_EXERCISE DESCRIPTION_: The stretch from the line with "[Pin this] (168, 2346)" through the line with "Contact Us (916, 2196)" in the records below: write it out exactly, and nothing else.

====== DATA TO EXAMINE

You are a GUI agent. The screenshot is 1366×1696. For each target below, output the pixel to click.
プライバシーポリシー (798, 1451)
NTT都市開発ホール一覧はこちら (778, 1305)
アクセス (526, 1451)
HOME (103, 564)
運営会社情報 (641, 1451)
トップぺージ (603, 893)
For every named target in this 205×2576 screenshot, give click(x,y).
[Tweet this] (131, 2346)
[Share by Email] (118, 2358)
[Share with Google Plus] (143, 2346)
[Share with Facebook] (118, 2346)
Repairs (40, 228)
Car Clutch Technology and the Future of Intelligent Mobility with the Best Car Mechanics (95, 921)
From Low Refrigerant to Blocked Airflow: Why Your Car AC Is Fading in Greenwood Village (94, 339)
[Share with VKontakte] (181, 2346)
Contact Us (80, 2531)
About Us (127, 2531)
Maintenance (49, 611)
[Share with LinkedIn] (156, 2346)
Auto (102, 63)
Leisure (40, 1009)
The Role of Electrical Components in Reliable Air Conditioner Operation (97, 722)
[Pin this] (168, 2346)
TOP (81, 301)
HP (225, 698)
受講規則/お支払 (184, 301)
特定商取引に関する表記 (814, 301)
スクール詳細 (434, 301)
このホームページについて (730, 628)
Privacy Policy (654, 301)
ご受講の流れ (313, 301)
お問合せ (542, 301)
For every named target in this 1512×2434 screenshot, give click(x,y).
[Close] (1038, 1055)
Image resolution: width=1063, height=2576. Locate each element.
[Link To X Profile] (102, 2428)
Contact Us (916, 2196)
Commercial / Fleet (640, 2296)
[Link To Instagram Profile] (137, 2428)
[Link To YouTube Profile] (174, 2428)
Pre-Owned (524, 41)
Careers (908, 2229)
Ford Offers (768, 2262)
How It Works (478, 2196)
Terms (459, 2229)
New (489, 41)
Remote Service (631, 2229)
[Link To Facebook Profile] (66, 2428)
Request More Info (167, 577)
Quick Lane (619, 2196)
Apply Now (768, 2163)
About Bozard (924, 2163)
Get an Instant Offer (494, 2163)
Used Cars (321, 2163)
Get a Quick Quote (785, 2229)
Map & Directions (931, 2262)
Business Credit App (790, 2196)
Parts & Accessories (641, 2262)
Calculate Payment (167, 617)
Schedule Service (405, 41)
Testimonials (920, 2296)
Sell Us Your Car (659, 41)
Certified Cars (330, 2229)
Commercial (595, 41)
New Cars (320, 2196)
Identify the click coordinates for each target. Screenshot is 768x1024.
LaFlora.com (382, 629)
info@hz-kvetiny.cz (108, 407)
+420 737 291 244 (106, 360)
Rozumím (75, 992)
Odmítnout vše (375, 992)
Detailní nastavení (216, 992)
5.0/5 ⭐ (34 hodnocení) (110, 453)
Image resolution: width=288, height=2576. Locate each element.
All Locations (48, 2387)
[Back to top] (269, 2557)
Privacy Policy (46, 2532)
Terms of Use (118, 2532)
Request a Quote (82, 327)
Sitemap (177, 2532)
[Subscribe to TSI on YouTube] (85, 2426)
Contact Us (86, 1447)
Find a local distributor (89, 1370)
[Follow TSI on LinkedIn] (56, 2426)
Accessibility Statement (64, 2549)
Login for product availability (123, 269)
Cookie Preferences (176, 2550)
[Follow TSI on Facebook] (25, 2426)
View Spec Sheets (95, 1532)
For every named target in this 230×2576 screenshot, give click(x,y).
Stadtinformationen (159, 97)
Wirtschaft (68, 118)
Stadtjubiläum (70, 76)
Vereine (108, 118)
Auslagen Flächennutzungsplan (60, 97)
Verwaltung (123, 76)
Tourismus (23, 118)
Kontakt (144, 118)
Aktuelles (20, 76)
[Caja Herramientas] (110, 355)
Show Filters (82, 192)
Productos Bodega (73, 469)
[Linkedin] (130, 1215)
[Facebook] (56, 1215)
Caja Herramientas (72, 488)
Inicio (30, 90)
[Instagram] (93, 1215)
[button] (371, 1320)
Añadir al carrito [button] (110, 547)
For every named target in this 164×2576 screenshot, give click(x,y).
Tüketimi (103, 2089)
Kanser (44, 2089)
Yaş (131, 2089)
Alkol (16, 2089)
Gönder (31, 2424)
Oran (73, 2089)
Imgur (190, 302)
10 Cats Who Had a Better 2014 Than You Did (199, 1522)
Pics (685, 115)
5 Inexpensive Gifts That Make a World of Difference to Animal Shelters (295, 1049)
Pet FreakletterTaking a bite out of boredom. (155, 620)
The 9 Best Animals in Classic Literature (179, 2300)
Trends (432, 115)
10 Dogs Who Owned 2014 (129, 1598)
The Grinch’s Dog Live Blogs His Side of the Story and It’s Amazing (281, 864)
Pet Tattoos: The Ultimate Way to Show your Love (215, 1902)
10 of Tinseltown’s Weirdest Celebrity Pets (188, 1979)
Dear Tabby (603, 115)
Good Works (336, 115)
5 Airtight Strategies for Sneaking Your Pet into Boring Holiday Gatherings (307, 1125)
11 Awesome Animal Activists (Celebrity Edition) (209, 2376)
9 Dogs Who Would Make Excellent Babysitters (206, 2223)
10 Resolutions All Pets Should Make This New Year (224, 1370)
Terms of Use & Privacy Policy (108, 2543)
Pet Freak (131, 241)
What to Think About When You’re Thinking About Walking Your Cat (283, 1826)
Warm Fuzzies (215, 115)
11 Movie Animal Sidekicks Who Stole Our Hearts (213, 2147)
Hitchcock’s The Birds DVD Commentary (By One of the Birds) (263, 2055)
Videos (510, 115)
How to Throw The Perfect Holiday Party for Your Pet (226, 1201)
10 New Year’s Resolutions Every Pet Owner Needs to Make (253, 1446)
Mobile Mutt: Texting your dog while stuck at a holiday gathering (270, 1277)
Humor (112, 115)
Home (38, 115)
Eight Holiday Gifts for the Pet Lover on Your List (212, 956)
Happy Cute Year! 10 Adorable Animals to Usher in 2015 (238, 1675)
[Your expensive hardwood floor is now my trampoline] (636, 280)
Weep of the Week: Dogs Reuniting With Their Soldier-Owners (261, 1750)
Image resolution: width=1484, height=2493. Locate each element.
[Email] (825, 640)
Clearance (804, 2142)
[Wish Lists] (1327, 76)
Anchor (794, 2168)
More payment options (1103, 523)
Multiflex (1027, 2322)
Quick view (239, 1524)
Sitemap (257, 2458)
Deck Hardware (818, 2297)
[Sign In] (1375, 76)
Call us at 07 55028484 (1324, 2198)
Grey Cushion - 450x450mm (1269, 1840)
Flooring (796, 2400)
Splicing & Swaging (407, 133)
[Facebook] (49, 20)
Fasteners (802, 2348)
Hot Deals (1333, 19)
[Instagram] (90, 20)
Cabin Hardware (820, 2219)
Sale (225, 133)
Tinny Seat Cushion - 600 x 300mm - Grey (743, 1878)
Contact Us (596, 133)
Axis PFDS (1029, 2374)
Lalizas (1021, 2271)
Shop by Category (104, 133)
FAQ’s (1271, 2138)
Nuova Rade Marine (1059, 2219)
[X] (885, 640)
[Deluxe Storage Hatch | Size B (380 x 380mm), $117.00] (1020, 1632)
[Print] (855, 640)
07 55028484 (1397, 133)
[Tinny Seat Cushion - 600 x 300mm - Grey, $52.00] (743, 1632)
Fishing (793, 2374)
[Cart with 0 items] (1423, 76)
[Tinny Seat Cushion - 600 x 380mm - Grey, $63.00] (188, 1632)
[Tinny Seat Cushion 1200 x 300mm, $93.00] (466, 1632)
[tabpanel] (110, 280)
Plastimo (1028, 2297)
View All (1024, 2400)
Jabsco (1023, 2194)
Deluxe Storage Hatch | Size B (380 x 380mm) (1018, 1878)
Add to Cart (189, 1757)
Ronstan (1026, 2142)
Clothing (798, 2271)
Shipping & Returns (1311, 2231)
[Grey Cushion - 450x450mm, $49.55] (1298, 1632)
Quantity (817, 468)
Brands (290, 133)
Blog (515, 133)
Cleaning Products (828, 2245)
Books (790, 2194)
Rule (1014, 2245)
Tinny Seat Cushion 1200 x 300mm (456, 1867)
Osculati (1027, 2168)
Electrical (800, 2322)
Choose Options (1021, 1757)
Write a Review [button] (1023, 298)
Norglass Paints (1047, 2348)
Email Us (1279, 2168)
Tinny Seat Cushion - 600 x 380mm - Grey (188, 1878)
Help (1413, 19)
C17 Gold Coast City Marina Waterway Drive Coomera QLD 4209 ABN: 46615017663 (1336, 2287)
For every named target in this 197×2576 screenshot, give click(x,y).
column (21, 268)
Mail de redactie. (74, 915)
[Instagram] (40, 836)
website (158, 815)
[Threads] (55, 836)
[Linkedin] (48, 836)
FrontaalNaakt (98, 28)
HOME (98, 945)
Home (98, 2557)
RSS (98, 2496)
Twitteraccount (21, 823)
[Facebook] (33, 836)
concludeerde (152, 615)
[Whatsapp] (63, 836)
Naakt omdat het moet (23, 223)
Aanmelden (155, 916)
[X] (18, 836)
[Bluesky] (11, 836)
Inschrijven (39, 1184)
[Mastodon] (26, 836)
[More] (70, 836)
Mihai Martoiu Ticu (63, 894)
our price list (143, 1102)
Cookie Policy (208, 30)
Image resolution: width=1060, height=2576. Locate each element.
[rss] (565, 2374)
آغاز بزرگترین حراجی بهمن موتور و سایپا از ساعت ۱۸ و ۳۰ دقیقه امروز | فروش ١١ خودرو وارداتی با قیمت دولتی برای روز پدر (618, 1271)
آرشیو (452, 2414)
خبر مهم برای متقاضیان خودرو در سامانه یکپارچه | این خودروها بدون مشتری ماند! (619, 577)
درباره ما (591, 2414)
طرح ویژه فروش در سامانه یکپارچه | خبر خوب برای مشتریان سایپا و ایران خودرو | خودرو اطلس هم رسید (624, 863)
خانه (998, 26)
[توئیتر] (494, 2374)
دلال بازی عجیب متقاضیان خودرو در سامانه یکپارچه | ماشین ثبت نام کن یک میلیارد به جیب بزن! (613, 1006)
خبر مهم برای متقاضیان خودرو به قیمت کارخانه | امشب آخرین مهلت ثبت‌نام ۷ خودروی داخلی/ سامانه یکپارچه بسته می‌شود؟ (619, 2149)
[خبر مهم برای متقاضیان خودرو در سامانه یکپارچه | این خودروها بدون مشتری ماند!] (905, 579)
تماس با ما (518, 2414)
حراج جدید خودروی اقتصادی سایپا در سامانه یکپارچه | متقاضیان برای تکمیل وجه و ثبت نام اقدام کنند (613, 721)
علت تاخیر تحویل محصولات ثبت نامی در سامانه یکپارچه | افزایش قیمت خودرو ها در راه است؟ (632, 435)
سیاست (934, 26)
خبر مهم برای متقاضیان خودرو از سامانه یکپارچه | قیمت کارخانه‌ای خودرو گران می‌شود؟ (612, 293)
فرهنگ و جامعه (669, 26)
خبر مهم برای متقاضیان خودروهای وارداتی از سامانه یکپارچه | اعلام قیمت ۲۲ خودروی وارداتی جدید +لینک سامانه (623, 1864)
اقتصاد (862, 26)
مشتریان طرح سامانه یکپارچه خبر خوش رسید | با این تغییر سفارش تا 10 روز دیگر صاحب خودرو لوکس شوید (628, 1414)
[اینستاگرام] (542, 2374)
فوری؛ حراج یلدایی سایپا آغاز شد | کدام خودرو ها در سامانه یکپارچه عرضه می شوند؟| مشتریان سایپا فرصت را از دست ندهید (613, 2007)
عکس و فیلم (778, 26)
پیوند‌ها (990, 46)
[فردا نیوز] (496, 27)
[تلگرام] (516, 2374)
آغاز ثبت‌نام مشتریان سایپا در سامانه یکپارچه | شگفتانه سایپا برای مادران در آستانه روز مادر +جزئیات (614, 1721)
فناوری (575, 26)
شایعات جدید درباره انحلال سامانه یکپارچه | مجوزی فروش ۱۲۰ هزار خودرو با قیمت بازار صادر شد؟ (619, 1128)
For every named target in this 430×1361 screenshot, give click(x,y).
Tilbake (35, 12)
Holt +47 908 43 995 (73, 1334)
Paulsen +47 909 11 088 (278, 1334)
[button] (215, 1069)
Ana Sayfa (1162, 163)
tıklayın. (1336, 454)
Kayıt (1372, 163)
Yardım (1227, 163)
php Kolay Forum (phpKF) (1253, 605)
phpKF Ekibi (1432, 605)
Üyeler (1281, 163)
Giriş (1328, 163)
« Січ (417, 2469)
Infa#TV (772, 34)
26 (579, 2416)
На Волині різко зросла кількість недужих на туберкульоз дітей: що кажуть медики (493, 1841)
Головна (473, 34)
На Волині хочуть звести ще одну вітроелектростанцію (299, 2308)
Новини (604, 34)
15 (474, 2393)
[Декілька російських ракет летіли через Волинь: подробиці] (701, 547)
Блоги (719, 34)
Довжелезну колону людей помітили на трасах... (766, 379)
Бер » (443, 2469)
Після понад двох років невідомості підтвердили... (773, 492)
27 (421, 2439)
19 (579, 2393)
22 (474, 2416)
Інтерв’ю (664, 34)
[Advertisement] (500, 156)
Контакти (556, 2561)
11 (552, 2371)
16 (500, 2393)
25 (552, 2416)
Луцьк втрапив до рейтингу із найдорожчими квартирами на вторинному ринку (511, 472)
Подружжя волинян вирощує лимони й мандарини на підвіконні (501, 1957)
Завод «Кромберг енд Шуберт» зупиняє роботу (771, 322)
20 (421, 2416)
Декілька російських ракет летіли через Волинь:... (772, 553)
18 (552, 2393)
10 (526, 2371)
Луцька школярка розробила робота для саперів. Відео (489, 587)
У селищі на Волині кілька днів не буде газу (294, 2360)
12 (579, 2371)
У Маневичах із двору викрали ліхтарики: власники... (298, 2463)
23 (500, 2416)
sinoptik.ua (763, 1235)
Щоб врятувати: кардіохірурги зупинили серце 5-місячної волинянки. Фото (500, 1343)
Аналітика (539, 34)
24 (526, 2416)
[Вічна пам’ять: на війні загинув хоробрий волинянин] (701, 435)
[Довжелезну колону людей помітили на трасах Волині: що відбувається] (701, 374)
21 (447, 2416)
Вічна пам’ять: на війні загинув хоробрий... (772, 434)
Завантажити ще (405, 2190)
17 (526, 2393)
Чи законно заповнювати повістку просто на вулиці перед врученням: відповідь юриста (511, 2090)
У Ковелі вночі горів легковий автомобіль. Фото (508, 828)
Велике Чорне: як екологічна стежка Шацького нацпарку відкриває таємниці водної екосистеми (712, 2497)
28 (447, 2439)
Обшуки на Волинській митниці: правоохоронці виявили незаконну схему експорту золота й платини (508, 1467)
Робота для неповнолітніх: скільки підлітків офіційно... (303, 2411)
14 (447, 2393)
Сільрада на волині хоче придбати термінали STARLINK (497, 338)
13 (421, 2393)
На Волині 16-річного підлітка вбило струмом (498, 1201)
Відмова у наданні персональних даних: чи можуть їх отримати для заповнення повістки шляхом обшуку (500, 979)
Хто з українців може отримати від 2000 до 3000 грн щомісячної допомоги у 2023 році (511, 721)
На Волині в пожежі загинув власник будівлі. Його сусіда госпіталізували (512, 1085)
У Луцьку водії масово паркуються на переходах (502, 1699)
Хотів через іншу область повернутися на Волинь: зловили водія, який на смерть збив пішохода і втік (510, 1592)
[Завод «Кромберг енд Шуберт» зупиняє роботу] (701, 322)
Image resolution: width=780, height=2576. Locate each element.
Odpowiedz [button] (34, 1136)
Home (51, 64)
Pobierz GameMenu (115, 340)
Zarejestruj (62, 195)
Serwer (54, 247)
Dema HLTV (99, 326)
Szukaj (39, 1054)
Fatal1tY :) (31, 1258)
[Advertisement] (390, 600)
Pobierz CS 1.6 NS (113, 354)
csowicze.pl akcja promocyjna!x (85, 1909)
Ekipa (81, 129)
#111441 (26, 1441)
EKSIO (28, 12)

============

_TASK RESPONSE_:
[Pin this] (168, 2346)
TOP (81, 301)
HP (225, 698)
受講規則/お支払 (184, 301)
特定商取引に関する表記 (814, 301)
スクール詳細 (434, 301)
このホームページについて (730, 628)
Privacy Policy (654, 301)
ご受講の流れ (313, 301)
お問合せ (542, 301)
For every named target in this 1512×2434 screenshot, give click(x,y).
[Close] (1038, 1055)
Image resolution: width=1063, height=2576. Locate each element.
[Link To X Profile] (102, 2428)
Contact Us (916, 2196)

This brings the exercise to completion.